___ QUOTED PASSAGE

In 1975 and 1979 first his father and then his mother died. Once family affairs were settled Sutton found himself in a state of financial independence and greater freedom. In the first few years of the eighties he started painting again with enthusiasm, producing some eight or ten paintings which might well be his best work. Concurrently and subsequently he worked in gouache or watercolour on paper to produce a series of more than twenty brilliantly coloured small abstracts, sometimes titled, usually not.

Sadly, fresh worries came along by 1983. His landlord, who had bought the house and was now living in it, sought to evict him. After litigation, in 1986 Sutton had to move to the much smaller flat that had been offered him in Gloucester Avenue (Primrose Hill). Painful decisions had to be made as to the disposal of paintings and furniture. The episode was traumatic; his health was failing and he did not paint again. The death, in 1988, of Victor Willing, his friend since Slade days, was a further blow and he succumbed to depression and a series of ischaemic attacks. He died on 26 July 1991 in University College Hospital.

==Exhibitions==

1948 Mixed exhibition: Contemporary British Art, The Grundy Art Gallery, Blackpool

1950 Mixed exhibition: Paintings by Young Artists, Ideal Home Exhibition, Olympia

1952 Mixed exhibition: Royal Society of British Artists, Winter Exhibition, Suffolk Street

1958 Solo exhibition: Galerie de Seine, West Halkin Street, London

1962 Solo exhibition: Hanover Gallery, London

1987 Mixed exhibition: Bernard Jacobson Gallery, Summer Show

2011, November–December: Retrospective Exhibition: The Millinery Works Gallery, Islington, London

==Critical comment==

===1958 Galerie de Seine exhibition===
'From this exhibition Sutton emerges as a solid painter who can work close to the realities of the visual world, yet cherishes a poetic compulsion that transforms his pictures and takes us into the personal province of his imagination', James Burr, Art News and Review 1 March 1958

'Mr Keith Sutton's paintings…consist mainly of landscapes dashingly executed with a feeling for clear colour and abrupt accents of light', The Times, 21 February 1958

===1962 Hanover Gallery exhibition===
'Mr Keith Sutton's collages… are crisp and immensely stylish, with that sort of technical virtuosity which makes a demonstrably complex manoeuvre function with immaculate efficiency', The Times, 11 September 1962.

______
___ EXCERPTED DATA

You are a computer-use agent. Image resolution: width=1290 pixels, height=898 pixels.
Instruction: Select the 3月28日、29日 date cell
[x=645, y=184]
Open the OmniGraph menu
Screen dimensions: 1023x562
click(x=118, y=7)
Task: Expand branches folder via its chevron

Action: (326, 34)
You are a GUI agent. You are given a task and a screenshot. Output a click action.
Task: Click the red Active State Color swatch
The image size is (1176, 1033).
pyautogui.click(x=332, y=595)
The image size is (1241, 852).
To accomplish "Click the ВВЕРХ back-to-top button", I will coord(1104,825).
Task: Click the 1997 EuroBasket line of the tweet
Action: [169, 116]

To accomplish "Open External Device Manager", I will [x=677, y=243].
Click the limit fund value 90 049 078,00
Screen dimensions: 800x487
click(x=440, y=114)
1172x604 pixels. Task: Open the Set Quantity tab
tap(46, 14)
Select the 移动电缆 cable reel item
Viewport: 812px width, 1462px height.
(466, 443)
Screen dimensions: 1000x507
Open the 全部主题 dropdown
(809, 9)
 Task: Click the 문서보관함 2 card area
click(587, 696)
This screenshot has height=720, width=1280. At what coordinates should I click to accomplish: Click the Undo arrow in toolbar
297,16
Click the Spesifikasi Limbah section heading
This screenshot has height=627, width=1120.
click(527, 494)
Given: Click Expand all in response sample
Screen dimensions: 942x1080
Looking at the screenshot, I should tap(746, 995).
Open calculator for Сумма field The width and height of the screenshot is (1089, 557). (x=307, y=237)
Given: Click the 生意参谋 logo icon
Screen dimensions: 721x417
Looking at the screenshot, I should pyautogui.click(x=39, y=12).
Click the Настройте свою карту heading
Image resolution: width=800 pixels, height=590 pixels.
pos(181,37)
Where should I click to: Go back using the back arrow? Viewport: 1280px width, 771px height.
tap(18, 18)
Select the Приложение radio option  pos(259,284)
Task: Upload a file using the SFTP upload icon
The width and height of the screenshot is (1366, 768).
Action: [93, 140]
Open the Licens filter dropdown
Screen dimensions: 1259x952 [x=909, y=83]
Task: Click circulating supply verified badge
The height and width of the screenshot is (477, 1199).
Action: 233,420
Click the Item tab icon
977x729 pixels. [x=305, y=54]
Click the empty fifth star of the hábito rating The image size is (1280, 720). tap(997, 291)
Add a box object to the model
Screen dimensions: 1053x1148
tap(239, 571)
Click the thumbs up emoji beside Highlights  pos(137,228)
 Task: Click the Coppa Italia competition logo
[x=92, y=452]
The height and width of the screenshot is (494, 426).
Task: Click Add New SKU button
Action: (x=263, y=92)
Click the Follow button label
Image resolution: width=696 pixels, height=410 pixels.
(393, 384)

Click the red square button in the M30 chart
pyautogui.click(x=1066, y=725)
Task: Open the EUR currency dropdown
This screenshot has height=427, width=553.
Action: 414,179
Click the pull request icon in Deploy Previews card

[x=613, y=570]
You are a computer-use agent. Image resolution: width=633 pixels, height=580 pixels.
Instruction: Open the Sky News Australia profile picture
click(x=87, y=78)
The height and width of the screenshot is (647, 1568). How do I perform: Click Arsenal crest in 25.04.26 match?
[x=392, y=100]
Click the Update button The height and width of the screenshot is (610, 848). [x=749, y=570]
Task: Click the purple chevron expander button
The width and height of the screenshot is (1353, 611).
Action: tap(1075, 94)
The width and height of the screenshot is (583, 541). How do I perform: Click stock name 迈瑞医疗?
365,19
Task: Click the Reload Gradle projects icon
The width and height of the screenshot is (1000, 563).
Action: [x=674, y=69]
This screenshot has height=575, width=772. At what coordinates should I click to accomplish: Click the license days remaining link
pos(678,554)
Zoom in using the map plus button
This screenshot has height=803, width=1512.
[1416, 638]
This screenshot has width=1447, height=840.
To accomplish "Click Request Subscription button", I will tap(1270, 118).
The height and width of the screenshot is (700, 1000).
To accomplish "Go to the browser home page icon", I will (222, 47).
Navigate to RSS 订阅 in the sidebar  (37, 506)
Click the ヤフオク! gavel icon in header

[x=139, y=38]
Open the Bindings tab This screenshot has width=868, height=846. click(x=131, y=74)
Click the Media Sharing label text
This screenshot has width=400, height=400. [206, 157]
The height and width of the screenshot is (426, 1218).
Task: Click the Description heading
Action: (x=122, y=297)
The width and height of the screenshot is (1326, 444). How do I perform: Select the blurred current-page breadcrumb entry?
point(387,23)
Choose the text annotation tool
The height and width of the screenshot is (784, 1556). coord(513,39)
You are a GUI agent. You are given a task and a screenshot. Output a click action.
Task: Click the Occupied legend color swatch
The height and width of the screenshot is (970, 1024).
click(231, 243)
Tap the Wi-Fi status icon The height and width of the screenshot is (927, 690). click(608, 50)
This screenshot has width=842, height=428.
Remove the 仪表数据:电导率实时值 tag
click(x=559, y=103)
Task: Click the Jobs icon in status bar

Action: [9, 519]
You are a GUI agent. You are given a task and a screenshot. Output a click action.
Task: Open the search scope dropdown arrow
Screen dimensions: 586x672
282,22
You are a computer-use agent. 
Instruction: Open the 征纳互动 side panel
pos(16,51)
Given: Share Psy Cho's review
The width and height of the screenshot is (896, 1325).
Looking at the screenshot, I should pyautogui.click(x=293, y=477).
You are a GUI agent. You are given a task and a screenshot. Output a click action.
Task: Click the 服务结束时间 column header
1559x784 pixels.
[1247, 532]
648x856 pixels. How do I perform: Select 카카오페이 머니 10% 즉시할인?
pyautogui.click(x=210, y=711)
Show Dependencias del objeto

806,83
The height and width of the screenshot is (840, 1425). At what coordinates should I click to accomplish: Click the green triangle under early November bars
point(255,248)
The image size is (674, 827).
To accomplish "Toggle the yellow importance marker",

______

__YOUR OBJECTIVE__.
Write out the entire Keith Sutton text word for word, without any changes. The data was drawn from a separate source.

__EXERCISE RESPONSE__.
In 1975 and 1979 first his father and then his mother died. Once family affairs were settled Sutton found himself in a state of financial independence and greater freedom. In the first few years of the eighties he started painting again with enthusiasm, producing some eight or ten paintings which might well be his best work. Concurrently and subsequently he worked in gouache or watercolour on paper to produce a series of more than twenty brilliantly coloured small abstracts, sometimes titled, usually not.

Sadly, fresh worries came along by 1983. His landlord, who had bought the house and was now living in it, sought to evict him. After litigation, in 1986 Sutton had to move to the much smaller flat that had been offered him in Gloucester Avenue (Primrose Hill). Painful decisions had to be made as to the disposal of paintings and furniture. The episode was traumatic; his health was failing and he did not paint again. The death, in 1988, of Victor Willing, his friend since Slade days, was a further blow and he succumbed to depression and a series of ischaemic attacks. He died on 26 July 1991 in University College Hospital.

==Exhibitions==

1948 Mixed exhibition: Contemporary British Art, The Grundy Art Gallery, Blackpool

1950 Mixed exhibition: Paintings by Young Artists, Ideal Home Exhibition, Olympia

1952 Mixed exhibition: Royal Society of British Artists, Winter Exhibition, Suffolk Street

1958 Solo exhibition: Galerie de Seine, West Halkin Street, London

1962 Solo exhibition: Hanover Gallery, London

1987 Mixed exhibition: Bernard Jacobson Gallery, Summer Show

2011, November–December: Retrospective Exhibition: The Millinery Works Gallery, Islington, London

==Critical comment==

===1958 Galerie de Seine exhibition===
'From this exhibition Sutton emerges as a solid painter who can work close to the realities of the visual world, yet cherishes a poetic compulsion that transforms his pictures and takes us into the personal province of his imagination', James Burr, Art News and Review 1 March 1958

'Mr Keith Sutton's paintings…consist mainly of landscapes dashingly executed with a feeling for clear colour and abrupt accents of light', The Times, 21 February 1958

===1962 Hanover Gallery exhibition===
'Mr Keith Sutton's collages… are crisp and immensely stylish, with that sort of technical virtuosity which makes a demonstrably complex manoeuvre function with immaculate efficiency', The Times, 11 September 1962.